The DSM criteria for ADD are listed below, with the parts that would be crippling for a physician in any specialty highlighted. You don't get to make up mental illnesses and then claim that they boost your clinical acumen.

-often fails to give close attention to details or makes careless mistakes in schoolwork, work or other activities
-often has difficulty sustaining attention in tasks or play activities
-often does not seem to listen when spoken to directly
-often does not follow through on instructions and fails to finish schoolwork, chores, or duties in the workplace (no if oppositional behavior or doesn’t understand instructions)
-often has difficulty organizing tasks and activities
-often avoids, dislikes, or is reluctant to engage in tasks or activities that require sustained mental effort (such as schoolwork or homework)
-often loses things necessary for tasks or activities (e.g., toys, school assignments, pencils, books, or tools)
-often easily distracted by extraneous stimuli
-often forgetful in daily activities

There are no "good" EM people who are "very ADD." There are good EM people who have a wide variety of interests, like to see a variety of cases, are able to work fast, and like to joke that they have ADD.

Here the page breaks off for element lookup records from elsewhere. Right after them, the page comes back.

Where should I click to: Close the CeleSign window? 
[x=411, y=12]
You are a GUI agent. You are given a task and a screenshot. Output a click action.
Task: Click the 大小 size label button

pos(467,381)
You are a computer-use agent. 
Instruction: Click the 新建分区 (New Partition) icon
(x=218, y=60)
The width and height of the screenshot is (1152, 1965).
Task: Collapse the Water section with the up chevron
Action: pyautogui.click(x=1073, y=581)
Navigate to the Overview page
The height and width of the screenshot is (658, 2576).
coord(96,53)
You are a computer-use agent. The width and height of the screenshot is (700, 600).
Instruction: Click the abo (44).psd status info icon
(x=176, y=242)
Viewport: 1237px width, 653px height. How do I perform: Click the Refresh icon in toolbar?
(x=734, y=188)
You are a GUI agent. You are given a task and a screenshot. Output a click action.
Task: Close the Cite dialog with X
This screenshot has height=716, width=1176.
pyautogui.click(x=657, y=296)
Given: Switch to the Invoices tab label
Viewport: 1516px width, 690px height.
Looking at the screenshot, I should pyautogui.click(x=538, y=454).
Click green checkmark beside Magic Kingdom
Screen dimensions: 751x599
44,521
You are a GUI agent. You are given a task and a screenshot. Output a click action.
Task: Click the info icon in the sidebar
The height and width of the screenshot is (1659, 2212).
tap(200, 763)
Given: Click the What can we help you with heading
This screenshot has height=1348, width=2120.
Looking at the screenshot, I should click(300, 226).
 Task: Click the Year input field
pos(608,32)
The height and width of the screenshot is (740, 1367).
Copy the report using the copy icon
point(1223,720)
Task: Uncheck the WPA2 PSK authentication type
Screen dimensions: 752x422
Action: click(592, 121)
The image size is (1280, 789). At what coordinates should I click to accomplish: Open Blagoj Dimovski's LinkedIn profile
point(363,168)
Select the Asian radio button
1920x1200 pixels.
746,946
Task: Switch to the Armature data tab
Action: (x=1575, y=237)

It's scary that half of these traits applies to me...
 
Everything in life becomes repetitive. You doing things so many time you can do them in your sleep and that's what makes you the expert.
 
I think the ADD traits could definitely make one better at certain types of medicine. And I'm not referring to the "traits" listed above (which everyone struggles with at some point in their lives, before learning how to be organized). I'm thinking about the hunter/farmer hypothesis which says basically that ADD trait individuals are todays hunters - able to hyperfocus. Farmers are the rest, more suited to long term planning and maintenance of the nest. Who would be better at running a code? Managing lifetime health?
 
I think the ADD traits could definitely make one better at certain types of medicine. And I'm not referring to the "traits" listed above (which everyone struggles with at some point in their lives, before learning how to be organized). I'm thinking about the hunter/farmer hypothesis which says basically that ADD trait individuals are todays hunters - able to hyperfocus. Farmers are the rest, more suited to long term planning and maintenance of the nest. Who would be better at running a code? Managing lifetime health?

1. The traits listed above are the definition of ADD. What disease are you talking about? What traits does it have?

2. Explain how "attention deficit" leads to "hyperfocus."
 
I've heard about Hyper-ALERTNESS in a theory about the evolutionary explanation of ADHD.

It basically says that in the cavemen days if two cavemen were working on a task and a predator approached, the more hyper-alert (ADHD) caveman survived because he noticed the predator and the less ADHD caveman died because he was too focused on the task at hand.

this assumes that ADHD runs on a continuum, which seems to be supported by research.